> _CHALLENGE_
Write out the part of the RT Analysis Module text that begins at the words "RT Analysis Module#" and ends after "in the future.", substituting "charts" for "visualizations".

> _READING PASSAGE_
RT Analysis Module#
Start Here#
This module, rt_analysis, applies various spatial processing, interpolation, and aggregation techniques in order to transform GTFS and GTFS-Realtime data into intermediate data products and production-ready visualizations. It can be found on GitHub at cal-itp/data-analyses
It includes its own interface and data model. Some functionality may shift to a more automated part of the pipeline in the future.
Which analyses does it currently support?#
Technical Metric Generation for Solutions for Congested Corridors Program, Local Partnership Program
Various prioritization exercises from intermediate data, such as using aggregated speed data as an input for identifying bus route improvements as part of a broader model
Various ad-hoc speed and delay analyses, such as highlighting relevant examples for presentations to stakeholders, or providing a shapefile of bus speeds on certain routes to support a district’s grant application
How does it work?#
This section includes detailed information about the data model and processing steps. Feel free to skip ahead to “How do I use it?” if you need a quicker start.

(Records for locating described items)

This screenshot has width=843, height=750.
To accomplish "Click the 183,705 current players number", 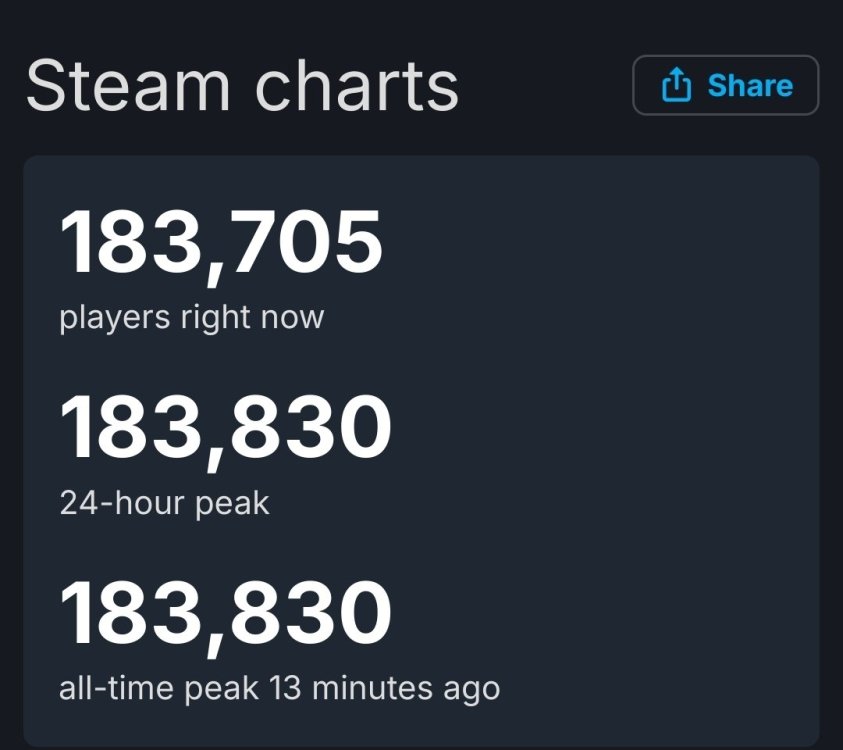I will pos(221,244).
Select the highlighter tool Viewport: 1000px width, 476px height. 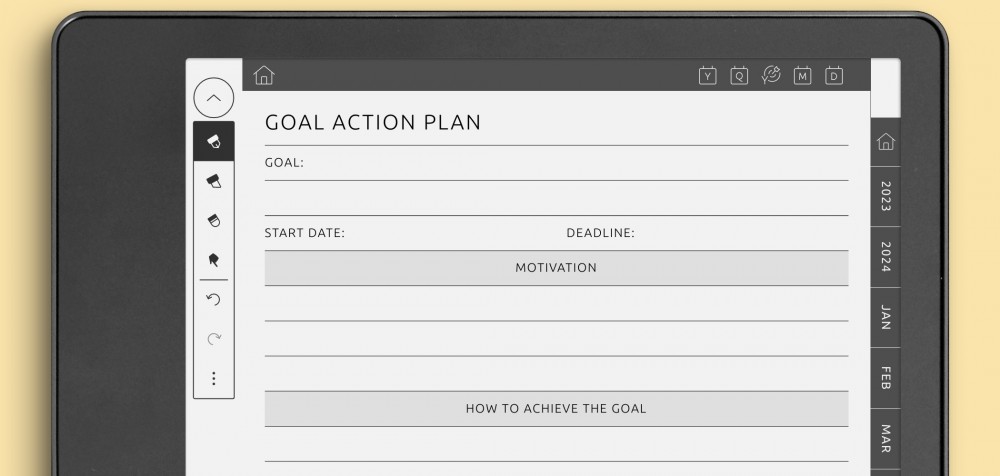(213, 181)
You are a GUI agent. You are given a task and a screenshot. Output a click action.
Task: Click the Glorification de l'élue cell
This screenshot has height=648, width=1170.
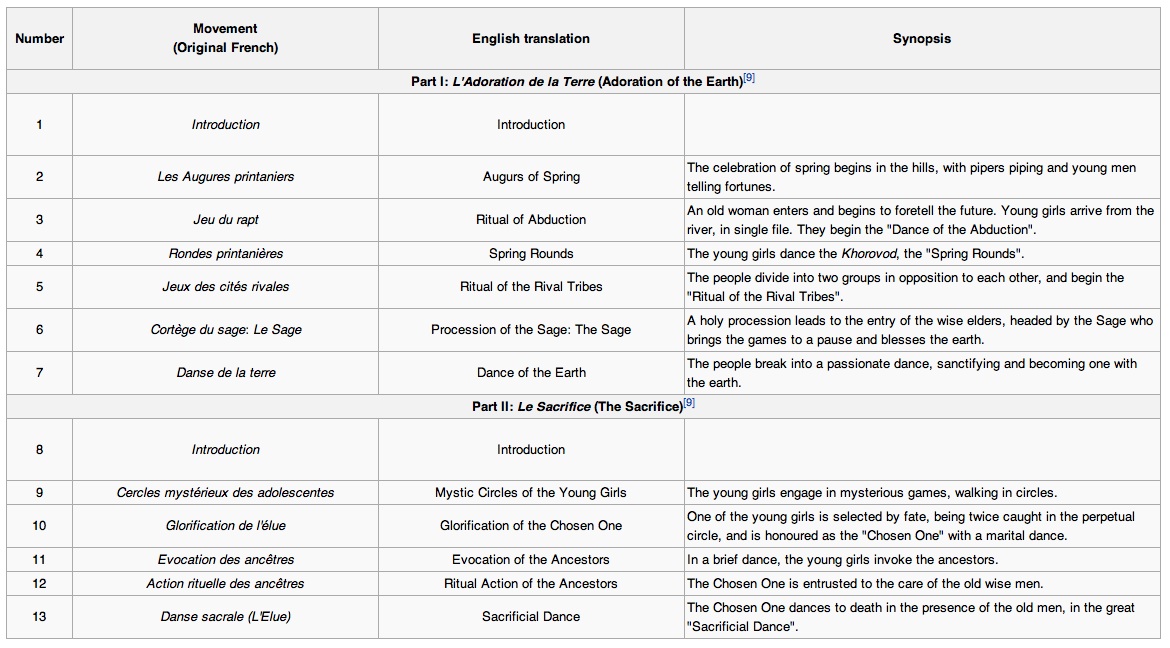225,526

> _TASK OUTPUT_
RT Analysis Module#
Start Here#
This module, rt_analysis, applies various spatial processing, interpolation, and aggregation techniques in order to transform GTFS and GTFS-Realtime data into intermediate data products and production-ready charts. It can be found on GitHub at cal-itp/data-analyses
It includes its own interface and data model. Some functionality may shift to a more automated part of the pipeline in the future.